→ **Source data**:
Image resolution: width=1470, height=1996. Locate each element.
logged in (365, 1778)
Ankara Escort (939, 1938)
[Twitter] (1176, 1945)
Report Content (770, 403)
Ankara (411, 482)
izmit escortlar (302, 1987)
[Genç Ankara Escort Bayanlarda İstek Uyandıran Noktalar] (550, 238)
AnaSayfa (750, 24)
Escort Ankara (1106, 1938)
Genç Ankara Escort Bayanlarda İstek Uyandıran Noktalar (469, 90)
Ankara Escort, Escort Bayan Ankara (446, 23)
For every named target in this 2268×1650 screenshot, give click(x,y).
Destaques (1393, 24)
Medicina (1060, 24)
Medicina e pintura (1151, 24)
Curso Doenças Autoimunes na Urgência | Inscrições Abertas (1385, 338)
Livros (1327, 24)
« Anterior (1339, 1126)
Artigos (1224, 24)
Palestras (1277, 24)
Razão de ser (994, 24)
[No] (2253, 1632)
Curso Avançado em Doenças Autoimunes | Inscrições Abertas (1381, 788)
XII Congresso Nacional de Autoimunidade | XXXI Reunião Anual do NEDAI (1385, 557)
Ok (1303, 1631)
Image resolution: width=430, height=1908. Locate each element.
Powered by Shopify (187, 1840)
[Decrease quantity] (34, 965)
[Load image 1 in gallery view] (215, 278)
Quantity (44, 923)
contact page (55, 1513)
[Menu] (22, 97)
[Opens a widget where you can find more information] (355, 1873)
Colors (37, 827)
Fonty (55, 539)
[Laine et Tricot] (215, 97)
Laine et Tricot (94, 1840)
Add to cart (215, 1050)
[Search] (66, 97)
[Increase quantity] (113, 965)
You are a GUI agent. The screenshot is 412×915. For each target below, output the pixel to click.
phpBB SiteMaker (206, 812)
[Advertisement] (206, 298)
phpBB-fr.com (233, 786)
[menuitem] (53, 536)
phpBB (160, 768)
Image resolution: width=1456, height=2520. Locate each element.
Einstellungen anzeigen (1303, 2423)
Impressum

→ **Exercise brief**: From the records above, retype only the lines starting at the line that contains "Destaques (1393, 24)" and ending at the line that contains "Curso Avançado em", both included.

→ **Answer box**:
Destaques (1393, 24)
Medicina (1060, 24)
Medicina e pintura (1151, 24)
Curso Doenças Autoimunes na Urgência | Inscrições Abertas (1385, 338)
Livros (1327, 24)
« Anterior (1339, 1126)
Artigos (1224, 24)
Palestras (1277, 24)
Razão de ser (994, 24)
[No] (2253, 1632)
Curso Avançado em Doenças Autoimunes | Inscrições Abertas (1381, 788)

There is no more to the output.